Commercial activity moving to the Tier-III cities in India

By Vipin Agnihotri


Increasing realty costs in the metropolitan cities of India has seen commercial activity move to the Tier-III cities. It has come into the notice of The India Street that property prices in cities like Agra, Jaipur and Lucknow corrected sharply by around 20 to 25 percent following increase in the interest rates in the last six months. All this has happened due to gap in demand and supply in these cities.


The pivotal factor here is that although supply increased in the last two or three years, no fresh demand generated as hardly any new commercial establishments came up in the Tier-III cities. In my opinion, at the first place due to boom in real estate market, investors invested in these products, as the cost of the fund was low. But with the rise in interest rate, investors are finding it real tough to invest in the realty assets. This in turn means that the developers are also finding it tough to sell their project in the Tier-III cities.

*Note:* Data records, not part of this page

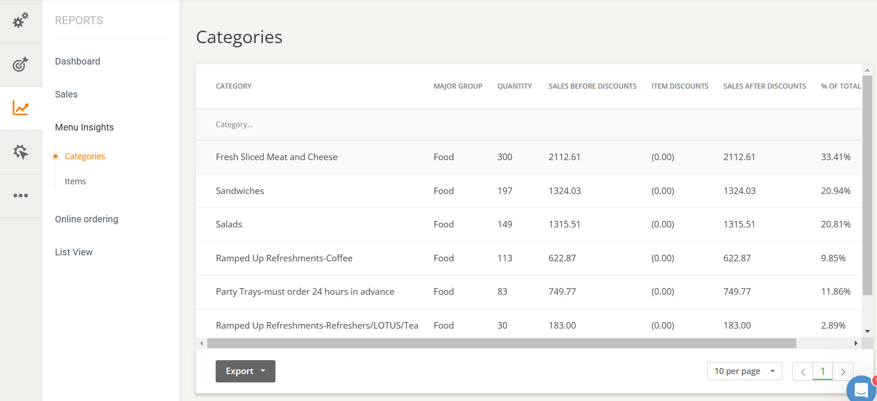Click the gear with cursor sidebar icon
Image resolution: width=877 pixels, height=401 pixels.
(x=20, y=152)
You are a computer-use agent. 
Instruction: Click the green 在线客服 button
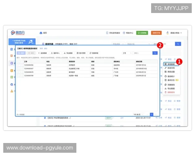tap(142, 33)
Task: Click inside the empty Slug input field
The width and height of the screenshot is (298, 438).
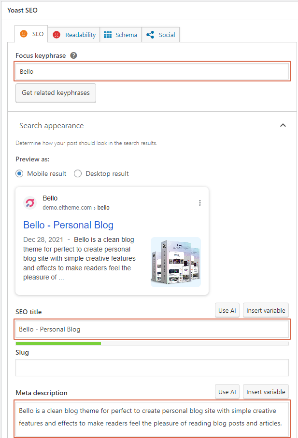Action: pos(152,368)
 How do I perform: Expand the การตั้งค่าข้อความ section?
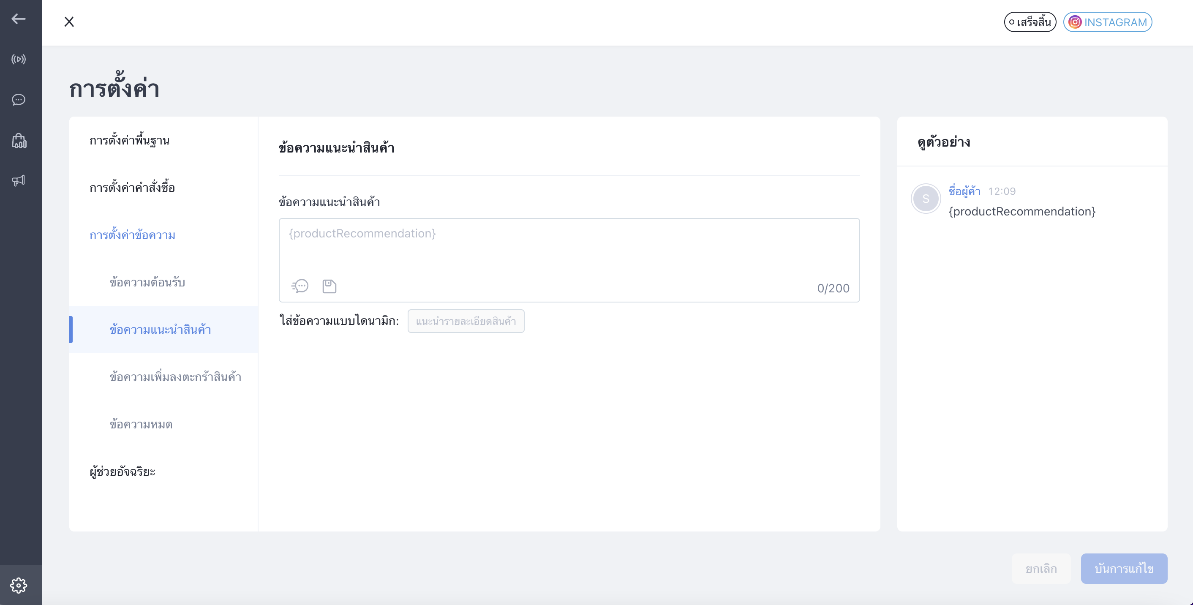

According to experts, those investors who had invested in real estate sector earlier want to exit. This is because of the simple reason that there not many end users in the Tier-III cities. But signs are that the hard days would soon be over in these cities. “With the increase in rentals and cost of labor in Tier-I and Tier-II cities, Tier-III cities have emerged as alternative commercial centres where off-shoring facilities could be shifted,” pointed out Rahul Mahajan of Rahul associates.

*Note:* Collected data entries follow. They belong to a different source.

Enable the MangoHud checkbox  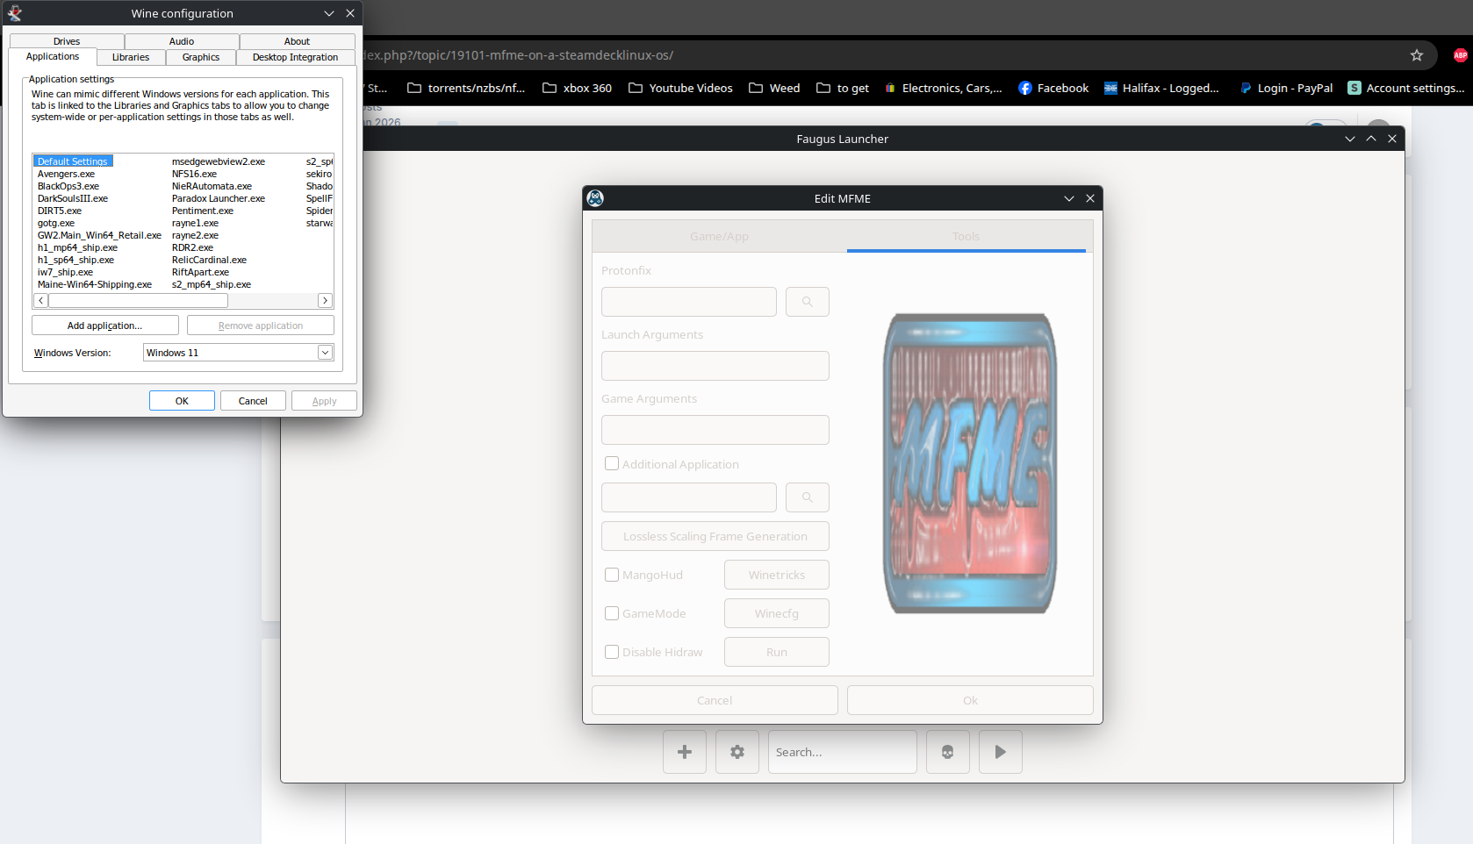(612, 575)
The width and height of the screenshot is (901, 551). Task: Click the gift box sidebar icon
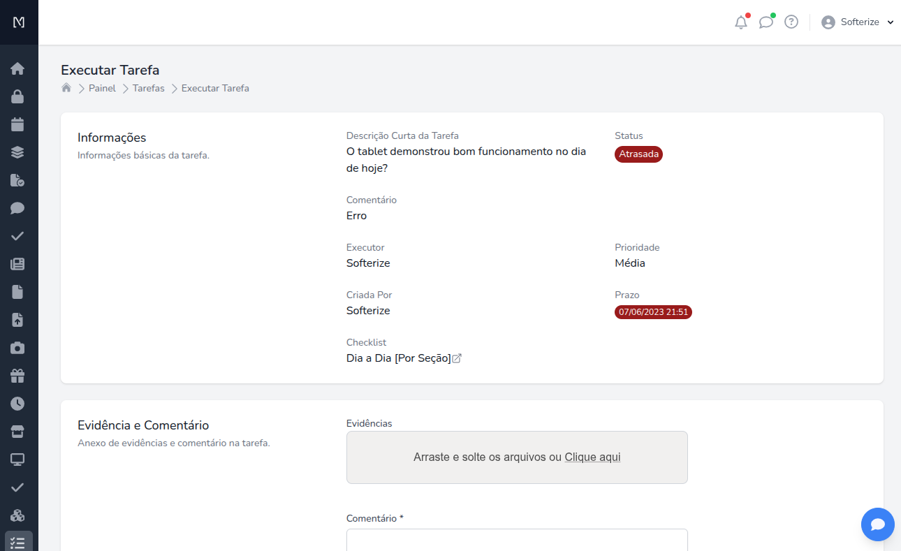point(17,376)
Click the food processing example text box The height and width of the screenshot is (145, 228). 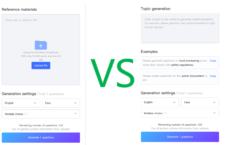pyautogui.click(x=180, y=63)
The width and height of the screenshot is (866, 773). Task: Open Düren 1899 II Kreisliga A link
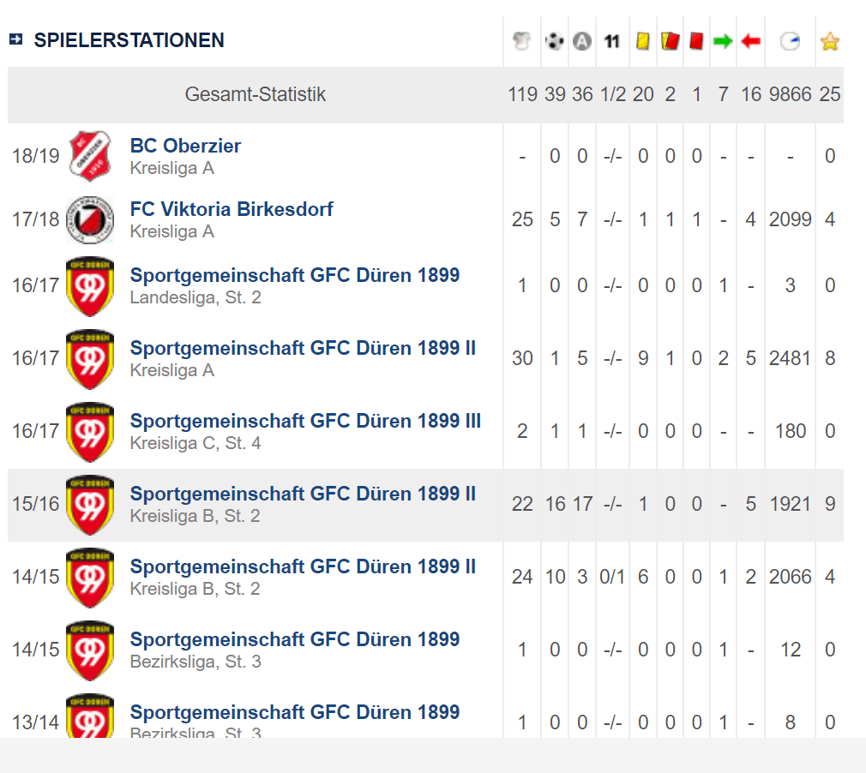pos(303,348)
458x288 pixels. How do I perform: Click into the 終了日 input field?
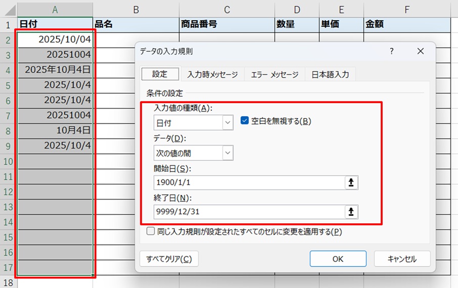tap(248, 212)
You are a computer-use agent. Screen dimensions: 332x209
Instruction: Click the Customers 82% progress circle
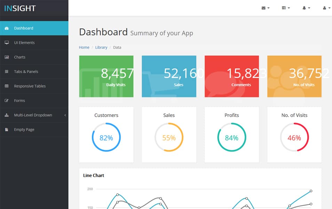tap(106, 137)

The recent survey has come to the conclusion that whilst all the Tier-III cities provide for prospective cost arbitrage opportunities for off-shoring facilities, the development and demographic profiles vary substantially across the locations, giving different business risks.


The only downfall with these cities being the non-availability of top-notch telecommunication infrastructure and big pool of suitable professionals. There is no doubt that infrastructure support, governance, cost of living, quality of life, operating cost, would determine the attractiveness of a location to emerge as an alternative commercial center. Plenty of small towns and cities builders are guaranteeing returns through rentals on the investment after completion of the projects. However, in my opinion if Indian economy continues to grow at 8 to 9 percent per annum, the commercial activities in the Tier-III cities are bound to pick up.